Le prêtre, c’est celui qui fait aimer Dieu. Voilà sa vocation. Puissiez-vous en goûter toute la joie, si Dieu vous appelle sur ce chemin,
Amen !
Références des lectures du jour :
- Livre des Actes des Apôtres 2,14a.36-41.
- Psaume 23(22),1-2ab.2c-3.4.5.6.
- Première lettre de saint Pierre Apôtre 2,20b-25.
- Évangile de Jésus-Christ selon saint Jean 10,1-10 :
En ce temps-là, Jésus déclara : « Amen, amen, je vous le dis : celui qui entre dans l’enclos des brebis sans passer par la porte, mais qui escalade par un autre endroit, celui-là est un voleur et un bandit.
Celui qui entre par la porte, c’est le pasteur, le berger des brebis. Le portier lui ouvre, et les brebis écoutent sa voix. Ses brebis à lui, il les appelle chacune par son nom, et il les fait sortir. Quand il a poussé dehors toutes les siennes, il marche à leur tête, et les brebis le suivent, car elles connaissent sa voix.
Jamais elles ne suivront un étranger, mais elles s’enfuiront loin de lui, car elles ne connaissent pas la voix des étrangers. »

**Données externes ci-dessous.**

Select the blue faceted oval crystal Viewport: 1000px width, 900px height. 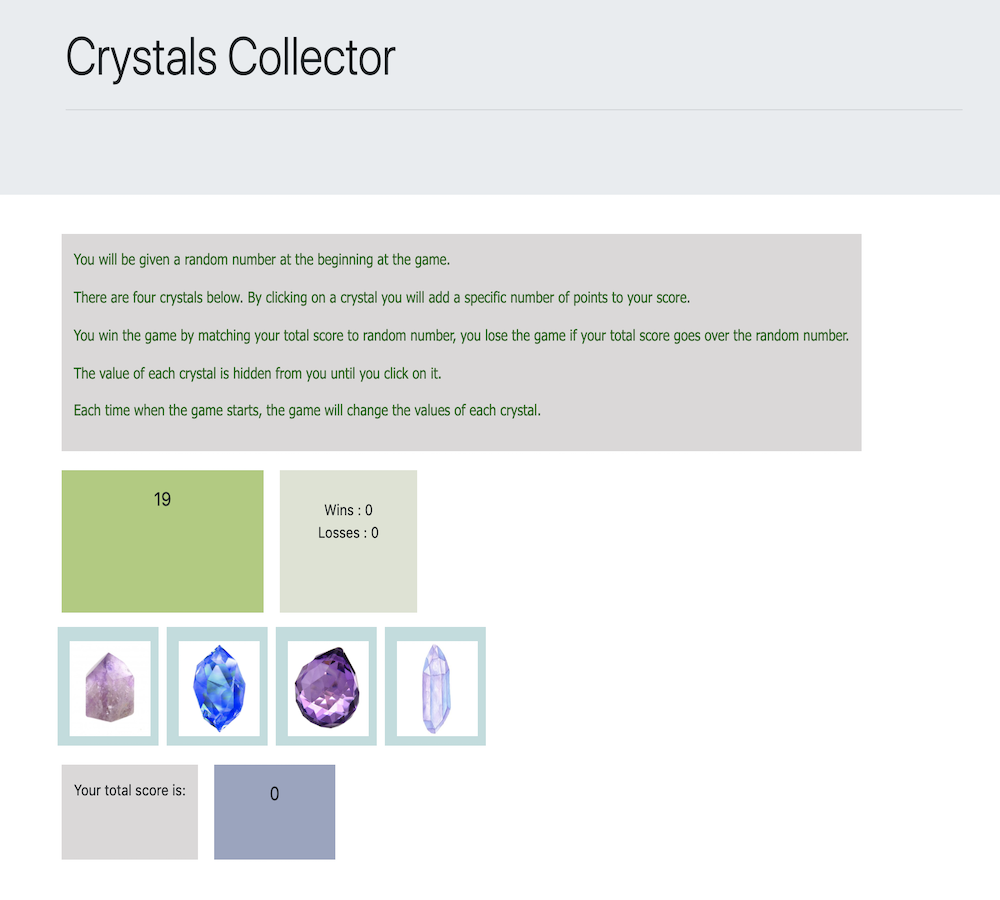pyautogui.click(x=217, y=686)
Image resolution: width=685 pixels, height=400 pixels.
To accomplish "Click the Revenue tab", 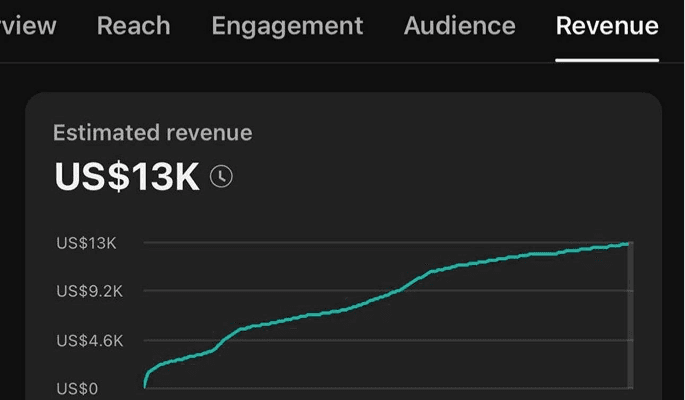I will pos(607,26).
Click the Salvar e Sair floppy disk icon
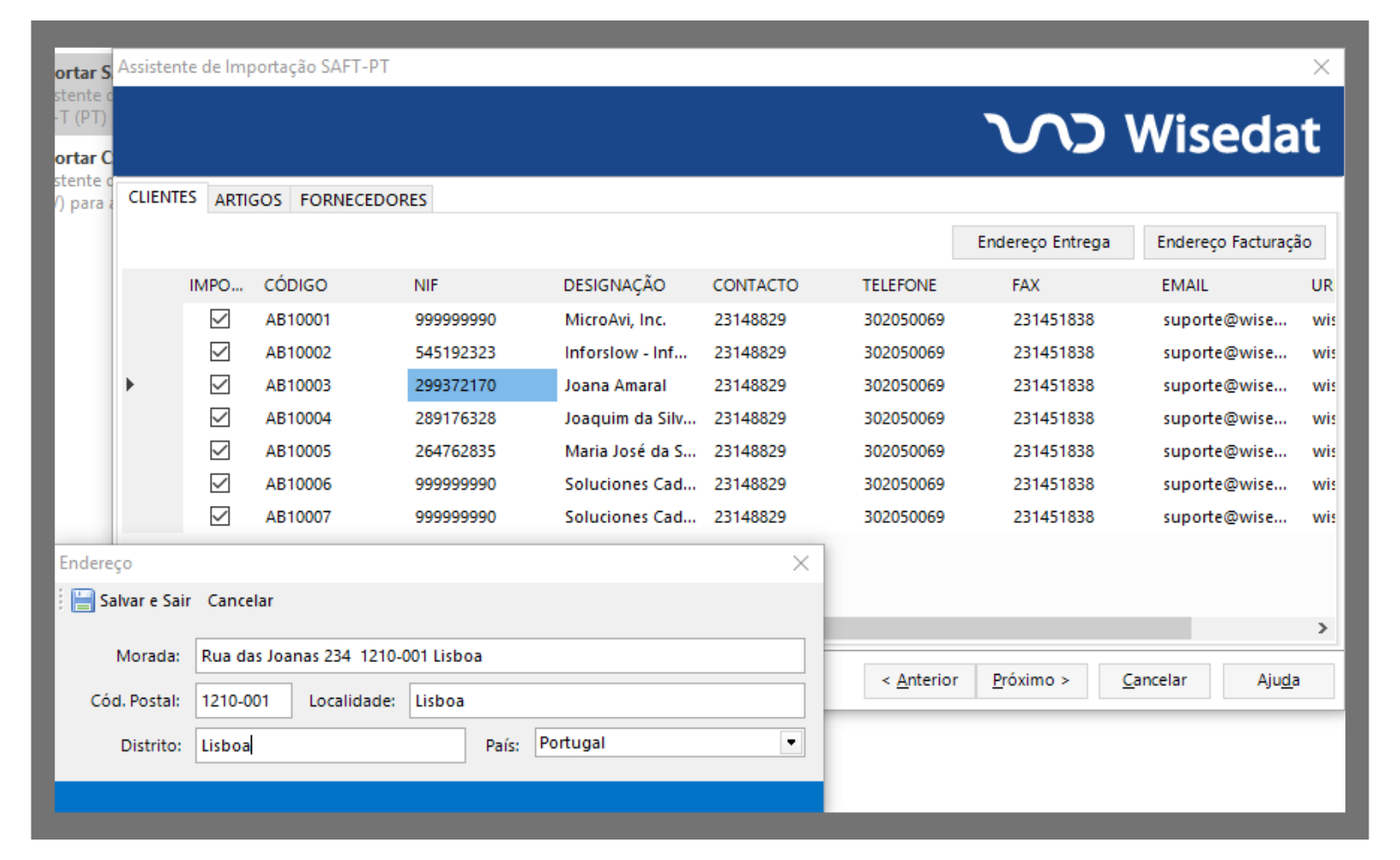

Jésus employa cette image pour s’adresser à eux, mais eux ne comprirent pas de quoi il leur parlait. C’est pourquoi Jésus reprit la parole :
« Amen, amen, je vous le dis : Moi, je suis la porte des brebis. Tous ceux qui sont venus avant moi sont des voleurs et des bandits ; mais les brebis ne les ont pas écoutés.
Moi, je suis la porte. Si quelqu’un entre en passant par moi, il sera sauvé ; il pourra entrer ; il pourra sortir et trouver un pâturage. Le voleur ne vient que pour voler, égorger, faire périr. Moi, je suis venu pour que les brebis aient la vie, la vie en abondance. »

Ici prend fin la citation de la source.